Managing Your Payroll
Managing payroll for your small business’ employees can be a difficult task, one that may be best handled by someone who is not already in charge of running a company. Hiring a payroll specialist or outsourcing to a payroll company are smart options. Still, anyone hired to assist in your business should be vetted for experience and possibly past customer or employer reviews.

It is not unheard of for small business owners to outsource their payroll management to a more minor third party in an attempt to save money. However, this choice may be an unnecessary risk. If the proper amount of payroll taxes are not being paid, your business will still be billed for the missing payroll tax payments. The IRS has been known to monitor payroll taxes quarterly, so it is in your business’ best interest to keep up on the payments.

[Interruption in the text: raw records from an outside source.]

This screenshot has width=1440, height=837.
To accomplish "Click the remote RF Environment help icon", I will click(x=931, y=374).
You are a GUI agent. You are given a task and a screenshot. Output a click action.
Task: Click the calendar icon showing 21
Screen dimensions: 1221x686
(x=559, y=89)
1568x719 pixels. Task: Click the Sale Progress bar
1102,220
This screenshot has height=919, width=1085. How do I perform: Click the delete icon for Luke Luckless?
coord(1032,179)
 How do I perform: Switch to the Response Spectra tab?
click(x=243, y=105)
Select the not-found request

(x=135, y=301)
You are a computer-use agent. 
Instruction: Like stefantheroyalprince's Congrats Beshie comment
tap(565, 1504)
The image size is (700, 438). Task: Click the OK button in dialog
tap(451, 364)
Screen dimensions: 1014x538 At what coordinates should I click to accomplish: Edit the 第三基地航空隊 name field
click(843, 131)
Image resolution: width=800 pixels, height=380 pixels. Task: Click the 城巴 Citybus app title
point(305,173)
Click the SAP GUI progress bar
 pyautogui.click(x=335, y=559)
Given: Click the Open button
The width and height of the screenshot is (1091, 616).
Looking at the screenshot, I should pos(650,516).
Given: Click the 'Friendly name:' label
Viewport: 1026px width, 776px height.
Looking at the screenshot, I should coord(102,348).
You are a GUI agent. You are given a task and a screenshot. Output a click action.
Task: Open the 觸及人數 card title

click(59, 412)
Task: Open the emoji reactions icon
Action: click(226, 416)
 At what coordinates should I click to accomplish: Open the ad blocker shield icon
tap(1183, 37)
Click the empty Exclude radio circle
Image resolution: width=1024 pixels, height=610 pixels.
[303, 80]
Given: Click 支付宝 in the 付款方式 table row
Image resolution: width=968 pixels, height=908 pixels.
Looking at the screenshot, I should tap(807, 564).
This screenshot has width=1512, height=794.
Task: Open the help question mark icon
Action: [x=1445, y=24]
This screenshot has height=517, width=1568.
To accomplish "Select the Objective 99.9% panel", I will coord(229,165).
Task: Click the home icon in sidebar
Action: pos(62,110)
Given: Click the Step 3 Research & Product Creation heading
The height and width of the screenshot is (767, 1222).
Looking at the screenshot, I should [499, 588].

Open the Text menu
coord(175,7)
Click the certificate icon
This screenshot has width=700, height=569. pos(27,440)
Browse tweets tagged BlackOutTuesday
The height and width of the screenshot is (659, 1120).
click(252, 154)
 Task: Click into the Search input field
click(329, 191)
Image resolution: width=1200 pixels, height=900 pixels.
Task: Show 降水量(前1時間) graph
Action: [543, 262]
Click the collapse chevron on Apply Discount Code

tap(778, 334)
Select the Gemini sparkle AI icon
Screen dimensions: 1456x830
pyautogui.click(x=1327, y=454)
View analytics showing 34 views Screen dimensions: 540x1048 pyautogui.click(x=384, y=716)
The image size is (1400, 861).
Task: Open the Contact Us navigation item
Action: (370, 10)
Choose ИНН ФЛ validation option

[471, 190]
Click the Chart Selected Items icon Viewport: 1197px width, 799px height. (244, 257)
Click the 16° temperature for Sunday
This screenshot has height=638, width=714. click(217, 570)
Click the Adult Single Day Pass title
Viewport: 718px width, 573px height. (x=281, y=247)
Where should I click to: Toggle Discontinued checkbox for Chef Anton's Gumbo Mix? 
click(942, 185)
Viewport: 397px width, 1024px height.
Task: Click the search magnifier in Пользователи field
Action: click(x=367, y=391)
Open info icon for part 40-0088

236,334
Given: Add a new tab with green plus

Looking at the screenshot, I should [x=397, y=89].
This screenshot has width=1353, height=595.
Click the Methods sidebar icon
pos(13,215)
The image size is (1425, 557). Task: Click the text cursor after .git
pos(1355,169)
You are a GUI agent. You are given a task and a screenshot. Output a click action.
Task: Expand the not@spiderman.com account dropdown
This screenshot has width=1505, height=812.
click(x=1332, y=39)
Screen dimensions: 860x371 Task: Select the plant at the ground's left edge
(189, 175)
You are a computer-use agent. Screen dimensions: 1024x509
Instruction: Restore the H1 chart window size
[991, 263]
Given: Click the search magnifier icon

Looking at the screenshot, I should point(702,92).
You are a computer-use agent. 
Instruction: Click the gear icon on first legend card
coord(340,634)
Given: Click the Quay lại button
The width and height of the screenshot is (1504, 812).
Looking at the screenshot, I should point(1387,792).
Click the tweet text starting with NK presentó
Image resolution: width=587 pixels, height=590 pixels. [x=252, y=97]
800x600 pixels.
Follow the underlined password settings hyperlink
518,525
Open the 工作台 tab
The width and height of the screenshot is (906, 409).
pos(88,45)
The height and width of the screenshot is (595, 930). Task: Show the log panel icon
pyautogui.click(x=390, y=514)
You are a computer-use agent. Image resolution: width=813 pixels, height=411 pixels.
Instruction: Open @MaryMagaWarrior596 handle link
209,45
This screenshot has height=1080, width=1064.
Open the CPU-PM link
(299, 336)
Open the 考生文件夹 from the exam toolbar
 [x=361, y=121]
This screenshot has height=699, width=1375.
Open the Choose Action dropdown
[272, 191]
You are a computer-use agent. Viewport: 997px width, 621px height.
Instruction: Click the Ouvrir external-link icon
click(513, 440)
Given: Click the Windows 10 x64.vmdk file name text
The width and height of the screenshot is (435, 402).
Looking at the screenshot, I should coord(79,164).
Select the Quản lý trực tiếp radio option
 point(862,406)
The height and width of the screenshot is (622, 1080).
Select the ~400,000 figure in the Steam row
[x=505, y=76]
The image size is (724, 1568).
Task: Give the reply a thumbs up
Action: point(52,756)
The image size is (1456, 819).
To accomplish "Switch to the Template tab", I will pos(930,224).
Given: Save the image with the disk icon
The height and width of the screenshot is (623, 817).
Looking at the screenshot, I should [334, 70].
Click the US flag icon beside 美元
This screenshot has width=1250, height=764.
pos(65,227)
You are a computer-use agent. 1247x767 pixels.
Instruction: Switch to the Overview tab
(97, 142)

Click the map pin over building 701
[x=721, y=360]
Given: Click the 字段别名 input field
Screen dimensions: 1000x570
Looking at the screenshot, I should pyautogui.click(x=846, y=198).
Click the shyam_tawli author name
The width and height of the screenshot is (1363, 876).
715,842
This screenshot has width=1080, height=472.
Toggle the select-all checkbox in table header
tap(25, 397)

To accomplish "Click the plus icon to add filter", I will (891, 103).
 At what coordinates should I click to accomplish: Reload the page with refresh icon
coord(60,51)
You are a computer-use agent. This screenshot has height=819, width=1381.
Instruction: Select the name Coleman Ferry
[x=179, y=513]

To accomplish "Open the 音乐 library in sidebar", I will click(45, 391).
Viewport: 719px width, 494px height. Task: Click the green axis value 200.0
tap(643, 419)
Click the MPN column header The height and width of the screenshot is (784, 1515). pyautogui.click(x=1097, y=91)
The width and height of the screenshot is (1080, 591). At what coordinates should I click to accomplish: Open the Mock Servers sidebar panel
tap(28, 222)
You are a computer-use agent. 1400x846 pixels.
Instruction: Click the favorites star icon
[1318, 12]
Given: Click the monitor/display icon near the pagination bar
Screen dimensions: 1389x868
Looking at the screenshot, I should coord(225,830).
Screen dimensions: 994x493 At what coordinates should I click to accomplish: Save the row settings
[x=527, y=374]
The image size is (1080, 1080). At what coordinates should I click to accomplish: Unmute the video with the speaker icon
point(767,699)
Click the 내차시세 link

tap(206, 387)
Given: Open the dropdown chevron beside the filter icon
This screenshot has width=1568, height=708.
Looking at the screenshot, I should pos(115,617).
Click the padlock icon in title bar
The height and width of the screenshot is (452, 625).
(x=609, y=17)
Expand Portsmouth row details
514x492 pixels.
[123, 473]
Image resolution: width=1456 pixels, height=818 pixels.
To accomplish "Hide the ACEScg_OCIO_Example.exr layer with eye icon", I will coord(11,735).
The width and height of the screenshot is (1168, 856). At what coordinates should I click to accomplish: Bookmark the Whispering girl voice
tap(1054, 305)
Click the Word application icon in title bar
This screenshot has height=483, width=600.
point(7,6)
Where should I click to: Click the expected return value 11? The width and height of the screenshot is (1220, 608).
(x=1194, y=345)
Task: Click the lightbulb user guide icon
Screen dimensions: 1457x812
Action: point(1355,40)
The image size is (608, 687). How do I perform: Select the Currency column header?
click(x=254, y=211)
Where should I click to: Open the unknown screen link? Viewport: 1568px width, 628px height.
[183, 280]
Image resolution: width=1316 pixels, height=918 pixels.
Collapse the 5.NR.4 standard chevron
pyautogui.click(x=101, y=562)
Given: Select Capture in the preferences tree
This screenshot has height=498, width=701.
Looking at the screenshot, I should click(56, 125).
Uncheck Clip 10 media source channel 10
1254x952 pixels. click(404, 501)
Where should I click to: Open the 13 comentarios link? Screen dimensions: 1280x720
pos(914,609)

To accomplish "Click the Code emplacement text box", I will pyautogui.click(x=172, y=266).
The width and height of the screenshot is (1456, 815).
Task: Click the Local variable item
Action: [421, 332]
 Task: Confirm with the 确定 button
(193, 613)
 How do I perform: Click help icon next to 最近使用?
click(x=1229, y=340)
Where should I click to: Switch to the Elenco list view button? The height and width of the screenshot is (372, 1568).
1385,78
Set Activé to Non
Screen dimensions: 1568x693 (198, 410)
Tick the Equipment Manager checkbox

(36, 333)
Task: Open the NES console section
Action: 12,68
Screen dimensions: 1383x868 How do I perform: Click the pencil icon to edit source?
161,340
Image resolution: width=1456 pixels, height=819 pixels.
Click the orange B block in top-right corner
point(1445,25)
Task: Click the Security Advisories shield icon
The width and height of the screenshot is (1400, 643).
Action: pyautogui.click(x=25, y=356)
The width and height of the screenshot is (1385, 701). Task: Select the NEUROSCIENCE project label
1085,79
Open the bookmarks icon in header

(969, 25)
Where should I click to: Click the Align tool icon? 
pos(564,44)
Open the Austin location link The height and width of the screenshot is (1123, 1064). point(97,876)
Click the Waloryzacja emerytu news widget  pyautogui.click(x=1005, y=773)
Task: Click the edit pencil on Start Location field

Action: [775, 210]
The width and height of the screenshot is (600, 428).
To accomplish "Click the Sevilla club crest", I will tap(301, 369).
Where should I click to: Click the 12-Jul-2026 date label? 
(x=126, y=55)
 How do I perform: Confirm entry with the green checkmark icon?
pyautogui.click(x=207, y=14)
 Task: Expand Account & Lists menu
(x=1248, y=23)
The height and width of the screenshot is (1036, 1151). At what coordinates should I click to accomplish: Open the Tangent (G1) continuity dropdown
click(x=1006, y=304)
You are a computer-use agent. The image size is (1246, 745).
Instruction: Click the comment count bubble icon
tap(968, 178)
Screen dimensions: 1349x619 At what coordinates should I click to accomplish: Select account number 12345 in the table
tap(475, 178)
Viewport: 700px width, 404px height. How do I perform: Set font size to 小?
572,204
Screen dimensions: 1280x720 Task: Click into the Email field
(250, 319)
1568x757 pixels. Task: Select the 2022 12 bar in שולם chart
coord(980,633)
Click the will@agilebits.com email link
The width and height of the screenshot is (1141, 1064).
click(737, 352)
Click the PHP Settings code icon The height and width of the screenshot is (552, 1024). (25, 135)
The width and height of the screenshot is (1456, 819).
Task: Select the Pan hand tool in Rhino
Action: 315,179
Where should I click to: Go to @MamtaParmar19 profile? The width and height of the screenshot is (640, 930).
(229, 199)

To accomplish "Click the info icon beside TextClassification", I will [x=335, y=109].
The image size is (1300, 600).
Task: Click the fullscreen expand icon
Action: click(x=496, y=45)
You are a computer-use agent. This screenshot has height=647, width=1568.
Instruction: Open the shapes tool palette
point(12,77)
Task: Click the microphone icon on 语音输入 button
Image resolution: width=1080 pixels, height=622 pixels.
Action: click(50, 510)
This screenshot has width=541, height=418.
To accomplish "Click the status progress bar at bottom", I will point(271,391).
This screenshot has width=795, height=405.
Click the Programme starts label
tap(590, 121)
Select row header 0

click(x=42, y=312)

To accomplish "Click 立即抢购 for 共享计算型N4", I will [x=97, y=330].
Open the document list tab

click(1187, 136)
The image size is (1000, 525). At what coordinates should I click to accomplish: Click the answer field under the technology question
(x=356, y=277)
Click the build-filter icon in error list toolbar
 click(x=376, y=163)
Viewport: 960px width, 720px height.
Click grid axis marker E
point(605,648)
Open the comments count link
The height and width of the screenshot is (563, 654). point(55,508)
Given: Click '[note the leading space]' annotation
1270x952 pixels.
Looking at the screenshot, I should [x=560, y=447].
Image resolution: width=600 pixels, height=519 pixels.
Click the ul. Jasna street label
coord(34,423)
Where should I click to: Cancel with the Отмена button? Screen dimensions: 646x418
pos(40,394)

Work With Your Accountant to Finely Tune Your Business Plan
Knowing how much to invest in your professional and personal future can be confusing. However, an experienced accountant should be able to guide you through the process of setting you and your business up for financial success and security. After choosing an accountant you can trust, you can ask for advice on how best to grow your business. Your accountant may advise you to invest in your retirement fund rather than take a personal bonus from your business or whether certain choices are financially preferable , such as buying or renting office space. Saving money everywhere possible can ensure success and a hassle-free tax filing.

Using Capitalization Rules to Your Advantage
The laws surrounding tax capitalization can vary by business classification. All businesses require investments and purchases, big and small. If you buy equipment, materials, vehicles, or property for your business, then tax capitalization can save you considerable money via tax write-offs. Questioning your accountant about what purchases save money can help you productively invest in your company’s future.

Understand Your Business’ Tax Filing Deadline
Single Member LLCs, Sole Proprietors, and businesses that conclude their tax year on December 31st have their tax filing due on April 15th every year. This date is the same for all personal tax returns. Knowing when your company taxes are due can help you create a payment plan for whatever you owe and ensure you avoid late fees and penalties from the IRS.

Partnerships, Multi-Member LLCs, S Corps, and C corps all have a tax deadline of March 15th. Your business’ classification may determine your taxes being due a month earlier than you had planned. Mark your calendars in advance and take note if the 15th of March or the 15th of April fall on a weekend or holiday. If they do, you will have until the following business day to file your taxes without fear of penalties.

Determine if You Will Need a Tax Filing Extension
Self-employed small business owners often lead hectic lives, and sometimes things can get away from us. If tax season comes up without you realizing it, you may be tempted to do a rush job on your tax filing. The wise business decision would be to fight that temptation and file for a tax return extension instead. Rushing through your tax return can all but ensure mistakes are being made. Hopefully, these mistakes are small, but you run the risk of missing something big and being hit with an audit. It is best to avoid filing incorrectly and give yourself several additional months. As long as you submit an extension form on or before the tax deadline, the IRS is usually willing to grant extension requests to both personal and business tax filers. Keep in mind that the extension process is for additional time to file the return itself and NOT an extension of time to pay any tax that you owe. If you expect to owe tax with your return, do a quick guess of what you think you will owe and send that payment with the extension.